MoeDeLL: Everything Will Be All Right
MoeDeLL: Everything Will Be All Right
by Meghan Holmes
Minnesota-based musician MoeDeLL grew up in southern Virginia, and it’s readily apparent in his songs — with country, bluegrass, and old-time music influencing his Americana sound. It’s hard to tie the musician to a single genre due to his fluid style and emphasis on storytelling. “I write a lot,” he says, “so I’ve put out about an album a year since 2016.” His most recent, Ain’t that Something, reflects on life, love, and even the global pandemic, although he wrote much of the record in 2019, before COVID-19.

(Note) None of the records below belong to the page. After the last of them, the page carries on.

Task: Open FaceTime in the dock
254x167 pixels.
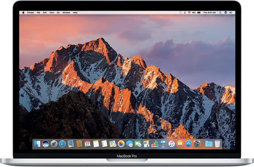Action: point(138,144)
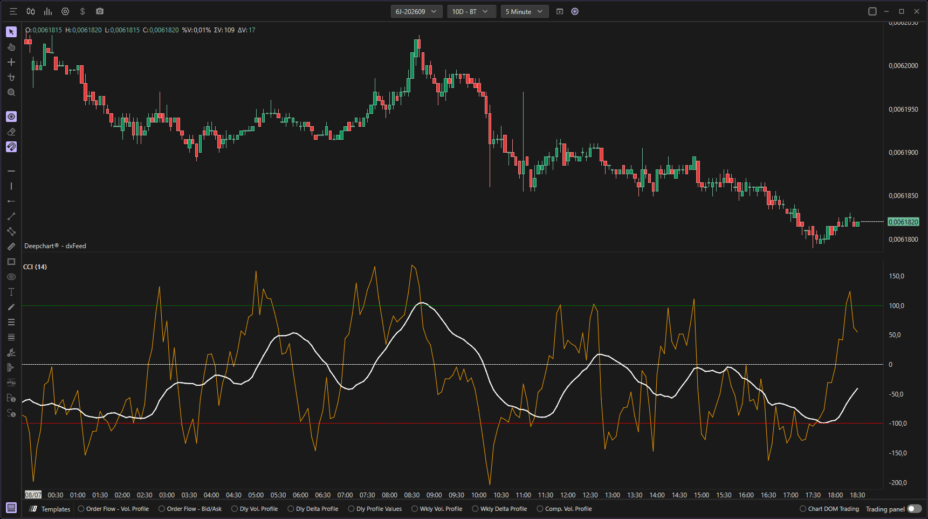Open the 6J-202609 symbol dropdown
This screenshot has width=928, height=519.
[417, 11]
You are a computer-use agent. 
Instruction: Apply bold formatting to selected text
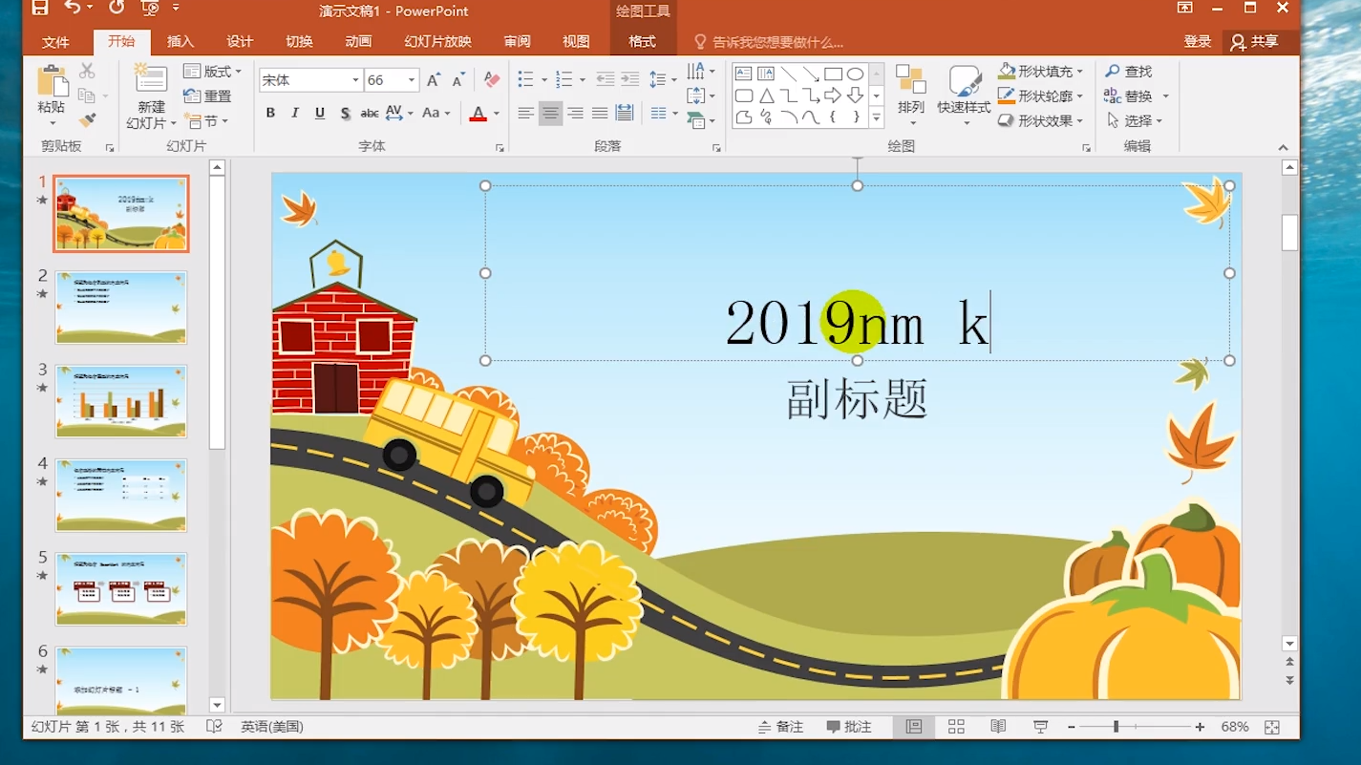tap(270, 113)

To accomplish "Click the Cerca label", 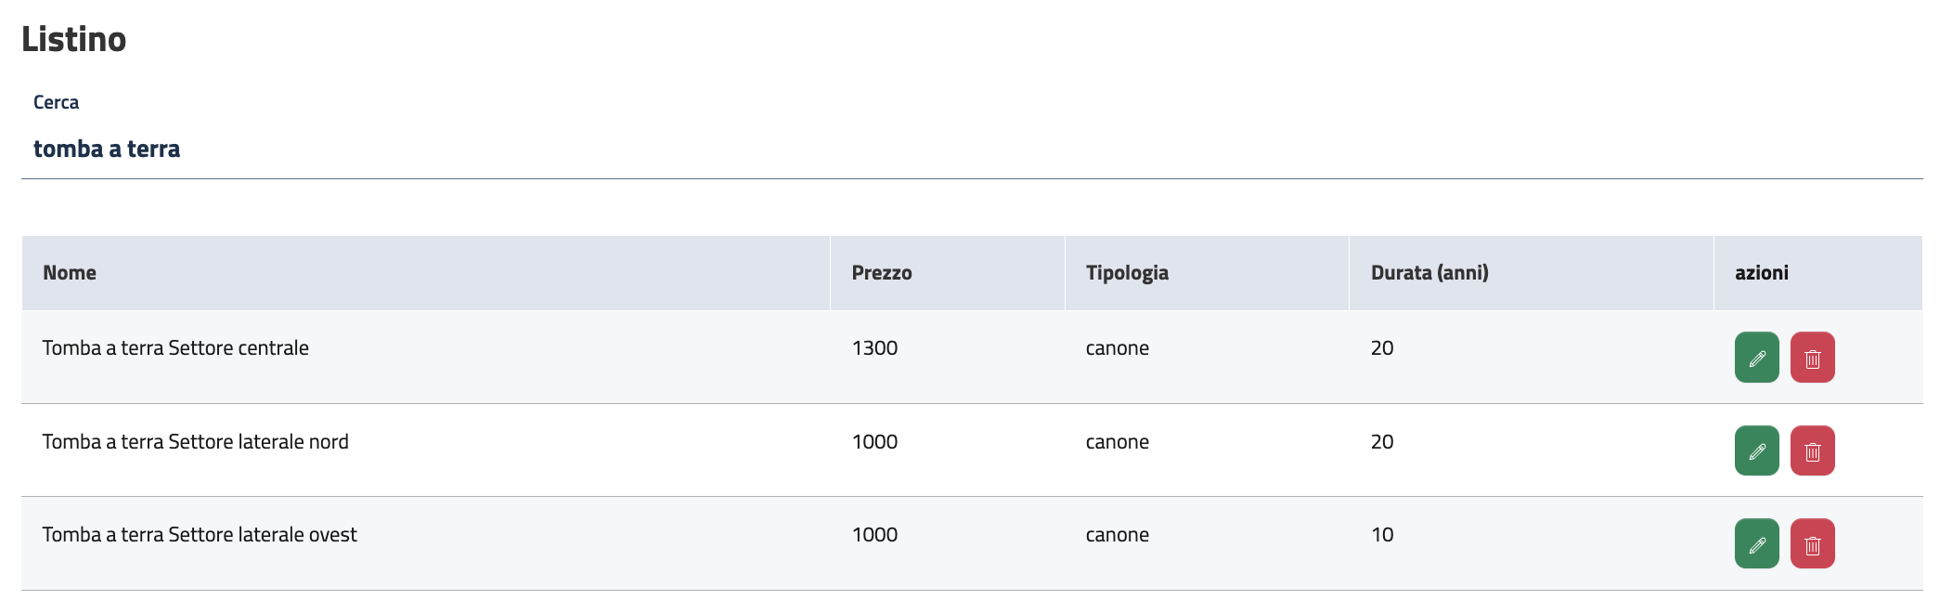I will pos(56,102).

MoeDeLL started how many young musicians do, teaching themselves guitar and eventually becoming part of garage bands. “I think I always liked telling stories, and from a very young age, I knew what I wanted to do, but my skill level was way behind where my brain was at. My grandparents and my mom raised me, and I remember telling them I wanted to play guitar, and they got me an old junker guitar, which I thought was the coolest thing ever. There was this one kid who played banjo, and he was amazing, and I wanted to learn guitar and be able to play with him. Of course, at the time, I could barely strum a G chord,” he says.
MoeDeLL’s talents improved with time, as he consistently focused on writing and performing his music, often performing
solo with an acoustic guitar. He performs routinely as a trio with musicians Tim Sunde on upright bass and Chris O’Brien on dobro.
Though there were no musicians in his immediate family, MoeDeLL fondly recalls his Virginia youth and the country and bluegrass music then. “In my household, there was a lot of Hank Sr. and Waylon Jennings, and to this day, I worship Waylon Jennings, and on the bluegrass side, we listened to a lot of the standards…Lester Flatt, Earl Scruggs, Doc Watson, and those guys. I remember this guy who played banjo took me to a bluegrass festival when I was really little, and Bill Monroe was there. I just remember seeing a man in a powder blue suit. I wish I had seen him when I was older,” he says.
In addition to writing prolifically, MoeDeLL also performs upwards of 250 shows per year (COVID-related cancellations and closures notwithstanding). Following a piece of advice he received when he first began playing music for a living, he emphasizes “playing the same quality show in front of five people as you would in front of 5000.” He performs at venues including festivals, wineries, farmers’ markets, and bars. Most of his shows are near Minneapolis, though he also routinely plays in Wisconsin (and keeps an updated list of upcoming performances on his website).
“This time of year, things sort of slow down, and I take all sorts of gigs to pay the bills, anything from background music at a restaurant or brewery to a full-blown festival with a couple of thousand people – it varies,” he says. “I like playing so much, and I get a lot of gigs with people telling me I sound authentically country, like purely down south, and I can always say that I am from where the music comes from.”
MoeDeLL originally relocated to Minnesota to record with a now-extinct record label and stayed even after being offered opportunities to return home.
“If someone would’ve told me the upper Midwest had a really good bluegrass scene, I would’ve said, ‘yeah right,’ but there are a lot of really good bands up here. I’m more of a mix of bluegrass with other genres compared to some of the other groups, but there’s a wide variety,” he says.
In 2019, MoeDeLL started writing the songs that would become his most recent record release – “Ain’t That Something.” His breakneck touring and writing pattern was interrupted in March 2020 with the arrival of COVID-19 in the United States.
“My very last show was in a tiny town in Auburn, Wisconsin, and at the time I thought nothing of it, like everybody else in the world, and then next week everything was shut down,” he says.
Shortly after, he wrote one of the album’s two singles, “Hummin’ Along,” directly addressing the complicated emotions surrounding the pandemic, as people felt like life had been put on hold and struggled to maintain social connections as well as a sense of normalcy. With lyrics including, “everything will be all right / I’ll just wait ‘til then,” he addresses “how I felt like everybody in the world was feeling,” he says.
MoeDeLL will be playing several shows a week in the Minneapolis area throughout the end of the year. In spring 2022, he hopes to tour the southeast either solo or with his trio, depending on their availability. In the meantime, he’s also working on his next record.
“I have a banjo player now on this record, so we are going to have a nice four-piece,” he says. “I want to stay a little more standard, and I’m excited to tour the south because I think the music will go over well there. I love Minnesota but, in my heart, I also know this is southern music.”